Valenti continued, “I pinpoint sexism for a living. You’d think I’d be able to find an example. And I hate to rely on this hokey notion that there’s some woman’s way of knowing, and that I just fucking know. But I do. I just know.” When it comes to feminism, she continued, so much proof is required to convince someone that sexism exists, “even when it’s explicit and outrageous. So when it’s subdued or subtle, you don’t want to talk about it.”

I’m not making this up!

Addendum 2: Many of these young women will vote for Clinton because she’s a woman, but they are outraged that a man would vote against her because she’s a woman. Either sex is relevant or it’s not, and if it is, then it cuts both ways.

Twenty Years Ago

4-14-88 Thursday. I noted yesterday that Larry Speakes manufactured quotations for President [Ronald] Reagan a few years ago. The press, both print and electronic, is in an uproar, calling his actions irresponsible and railing out against falsehood and fabrication in general. “The truth is all important!”, they say.

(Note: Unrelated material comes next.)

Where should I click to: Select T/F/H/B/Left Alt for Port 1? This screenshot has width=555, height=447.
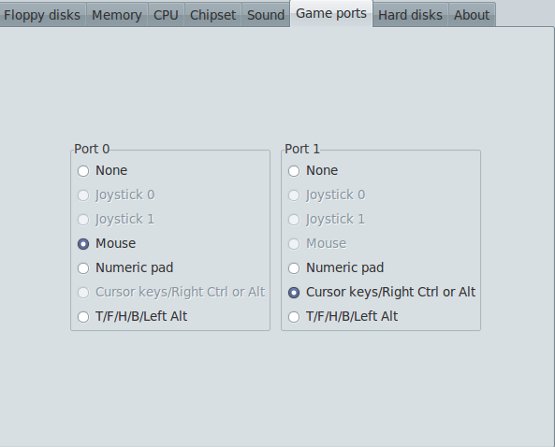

Nobody realizes that Speakes was making the president look good, or that the statements he manufactured and reported (about how the United States and the Soviet Union, though mortal enemies, must continue their dialogue) are of just the sort that Reagan would have made anyway. Instead, they assume that truth is an absolute value; that there are no circumstances under which what Speakes did is justifiable. Of course there are. In fact, if Speakes’s actions made it less likely that the American people think ill of the Soviets, then to that extent they are justified. Is it always wrong to misrepresent things? I think not. That’s why it’s so funny to watch these so-called guardians of truth rail on. If you believe them, the fate of the free world rests on their shoulders.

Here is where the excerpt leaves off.